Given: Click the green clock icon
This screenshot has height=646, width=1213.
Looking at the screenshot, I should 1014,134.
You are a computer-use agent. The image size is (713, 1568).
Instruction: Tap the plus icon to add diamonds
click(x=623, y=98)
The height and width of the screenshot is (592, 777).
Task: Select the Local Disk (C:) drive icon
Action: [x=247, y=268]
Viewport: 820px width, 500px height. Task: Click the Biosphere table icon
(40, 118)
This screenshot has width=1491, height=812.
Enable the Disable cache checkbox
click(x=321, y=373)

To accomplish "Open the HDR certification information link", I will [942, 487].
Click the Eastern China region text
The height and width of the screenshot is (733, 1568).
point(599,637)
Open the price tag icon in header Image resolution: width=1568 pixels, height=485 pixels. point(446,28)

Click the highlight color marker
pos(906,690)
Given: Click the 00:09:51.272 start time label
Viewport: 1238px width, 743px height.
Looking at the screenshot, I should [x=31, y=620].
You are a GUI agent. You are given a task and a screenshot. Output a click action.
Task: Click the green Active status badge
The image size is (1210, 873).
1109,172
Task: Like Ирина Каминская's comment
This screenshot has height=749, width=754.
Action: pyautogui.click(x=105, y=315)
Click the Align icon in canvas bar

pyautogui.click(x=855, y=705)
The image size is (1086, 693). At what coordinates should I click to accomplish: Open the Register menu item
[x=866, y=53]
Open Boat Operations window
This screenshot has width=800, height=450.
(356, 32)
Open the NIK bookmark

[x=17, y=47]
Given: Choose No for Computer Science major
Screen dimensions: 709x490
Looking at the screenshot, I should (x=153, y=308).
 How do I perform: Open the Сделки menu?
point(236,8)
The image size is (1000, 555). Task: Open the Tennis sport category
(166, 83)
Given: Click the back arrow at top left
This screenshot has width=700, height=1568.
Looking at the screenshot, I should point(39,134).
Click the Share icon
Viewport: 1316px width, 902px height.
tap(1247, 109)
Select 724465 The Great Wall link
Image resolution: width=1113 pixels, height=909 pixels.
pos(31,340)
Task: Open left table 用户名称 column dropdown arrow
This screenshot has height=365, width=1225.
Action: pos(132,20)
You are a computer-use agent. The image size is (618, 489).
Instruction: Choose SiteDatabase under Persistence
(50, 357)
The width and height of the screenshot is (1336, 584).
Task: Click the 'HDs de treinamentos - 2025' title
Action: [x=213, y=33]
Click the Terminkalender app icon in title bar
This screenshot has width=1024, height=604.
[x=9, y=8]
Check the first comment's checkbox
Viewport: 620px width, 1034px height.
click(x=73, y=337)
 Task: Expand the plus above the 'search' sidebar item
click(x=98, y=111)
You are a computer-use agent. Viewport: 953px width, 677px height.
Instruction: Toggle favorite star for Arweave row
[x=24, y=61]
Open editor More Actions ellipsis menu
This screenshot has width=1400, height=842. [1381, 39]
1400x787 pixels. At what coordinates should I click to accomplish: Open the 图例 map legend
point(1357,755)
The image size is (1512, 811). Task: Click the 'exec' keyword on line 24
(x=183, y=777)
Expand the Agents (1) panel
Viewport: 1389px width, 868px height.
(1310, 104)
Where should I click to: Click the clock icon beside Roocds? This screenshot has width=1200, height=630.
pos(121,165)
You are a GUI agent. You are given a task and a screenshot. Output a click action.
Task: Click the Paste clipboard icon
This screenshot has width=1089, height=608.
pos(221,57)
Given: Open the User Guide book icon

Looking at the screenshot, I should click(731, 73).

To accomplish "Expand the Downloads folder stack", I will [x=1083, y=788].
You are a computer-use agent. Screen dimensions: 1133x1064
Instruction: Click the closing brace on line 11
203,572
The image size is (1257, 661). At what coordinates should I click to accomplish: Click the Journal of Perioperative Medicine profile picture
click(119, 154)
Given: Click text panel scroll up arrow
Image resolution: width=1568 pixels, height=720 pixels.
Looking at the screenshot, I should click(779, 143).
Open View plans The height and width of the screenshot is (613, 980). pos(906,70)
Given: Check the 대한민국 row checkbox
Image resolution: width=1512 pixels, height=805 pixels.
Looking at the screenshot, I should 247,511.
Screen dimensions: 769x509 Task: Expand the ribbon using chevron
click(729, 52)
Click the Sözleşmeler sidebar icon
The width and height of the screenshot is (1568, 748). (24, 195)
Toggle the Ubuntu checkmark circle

• **WORK TO DO**
Copy out every line of the rows above, character for character, with nothing added or left out.

• **WRITTEN SOLUTION**
Given: Click the green clock icon
This screenshot has height=646, width=1213.
Looking at the screenshot, I should 1014,134.
You are a computer-use agent. The image size is (713, 1568).
Instruction: Tap the plus icon to add diamonds
click(x=623, y=98)
The height and width of the screenshot is (592, 777).
Task: Select the Local Disk (C:) drive icon
Action: [x=247, y=268]
Viewport: 820px width, 500px height. Task: Click the Biosphere table icon
(40, 118)
This screenshot has width=1491, height=812.
Enable the Disable cache checkbox
click(x=321, y=373)

To accomplish "Open the HDR certification information link", I will [942, 487].
Click the Eastern China region text
The height and width of the screenshot is (733, 1568).
point(599,637)
Open the price tag icon in header Image resolution: width=1568 pixels, height=485 pixels. point(446,28)

Click the highlight color marker
pos(906,690)
Given: Click the 00:09:51.272 start time label
Viewport: 1238px width, 743px height.
Looking at the screenshot, I should [x=31, y=620].
You are a GUI agent. You are given a task and a screenshot. Output a click action.
Task: Click the green Active status badge
The image size is (1210, 873).
1109,172
Task: Like Ирина Каминская's comment
This screenshot has height=749, width=754.
Action: pyautogui.click(x=105, y=315)
Click the Align icon in canvas bar

pyautogui.click(x=855, y=705)
The image size is (1086, 693). At what coordinates should I click to accomplish: Open the Register menu item
[x=866, y=53]
Open Boat Operations window
This screenshot has width=800, height=450.
(356, 32)
Open the NIK bookmark

[x=17, y=47]
Given: Choose No for Computer Science major
Screen dimensions: 709x490
Looking at the screenshot, I should (x=153, y=308).
 How do I perform: Open the Сделки menu?
point(236,8)
The image size is (1000, 555). Task: Open the Tennis sport category
(166, 83)
Given: Click the back arrow at top left
This screenshot has width=700, height=1568.
Looking at the screenshot, I should point(39,134).
Click the Share icon
Viewport: 1316px width, 902px height.
tap(1247, 109)
Select 724465 The Great Wall link
Image resolution: width=1113 pixels, height=909 pixels.
pos(31,340)
Task: Open left table 用户名称 column dropdown arrow
This screenshot has height=365, width=1225.
Action: pos(132,20)
You are a computer-use agent. The image size is (618, 489).
Instruction: Choose SiteDatabase under Persistence
(50, 357)
The width and height of the screenshot is (1336, 584).
Task: Click the 'HDs de treinamentos - 2025' title
Action: [x=213, y=33]
Click the Terminkalender app icon in title bar
This screenshot has width=1024, height=604.
[x=9, y=8]
Check the first comment's checkbox
Viewport: 620px width, 1034px height.
click(x=73, y=337)
 Task: Expand the plus above the 'search' sidebar item
click(x=98, y=111)
You are a computer-use agent. Viewport: 953px width, 677px height.
Instruction: Toggle favorite star for Arweave row
[x=24, y=61]
Open editor More Actions ellipsis menu
This screenshot has width=1400, height=842. [1381, 39]
1400x787 pixels. At what coordinates should I click to accomplish: Open the 图例 map legend
point(1357,755)
The image size is (1512, 811). Task: Click the 'exec' keyword on line 24
(x=183, y=777)
Expand the Agents (1) panel
Viewport: 1389px width, 868px height.
(1310, 104)
Where should I click to: Click the clock icon beside Roocds? This screenshot has width=1200, height=630.
pos(121,165)
You are a GUI agent. You are given a task and a screenshot. Output a click action.
Task: Click the Paste clipboard icon
This screenshot has width=1089, height=608.
pos(221,57)
Given: Open the User Guide book icon

Looking at the screenshot, I should click(731, 73).

To accomplish "Expand the Downloads folder stack", I will [x=1083, y=788].
You are a computer-use agent. Screen dimensions: 1133x1064
Instruction: Click the closing brace on line 11
203,572
The image size is (1257, 661). At what coordinates should I click to accomplish: Click the Journal of Perioperative Medicine profile picture
click(119, 154)
Given: Click text panel scroll up arrow
Image resolution: width=1568 pixels, height=720 pixels.
Looking at the screenshot, I should click(779, 143).
Open View plans The height and width of the screenshot is (613, 980). pos(906,70)
Given: Check the 대한민국 row checkbox
Image resolution: width=1512 pixels, height=805 pixels.
Looking at the screenshot, I should 247,511.
Screen dimensions: 769x509 Task: Expand the ribbon using chevron
click(729, 52)
Click the Sözleşmeler sidebar icon
The width and height of the screenshot is (1568, 748). (24, 195)
Toggle the Ubuntu checkmark circle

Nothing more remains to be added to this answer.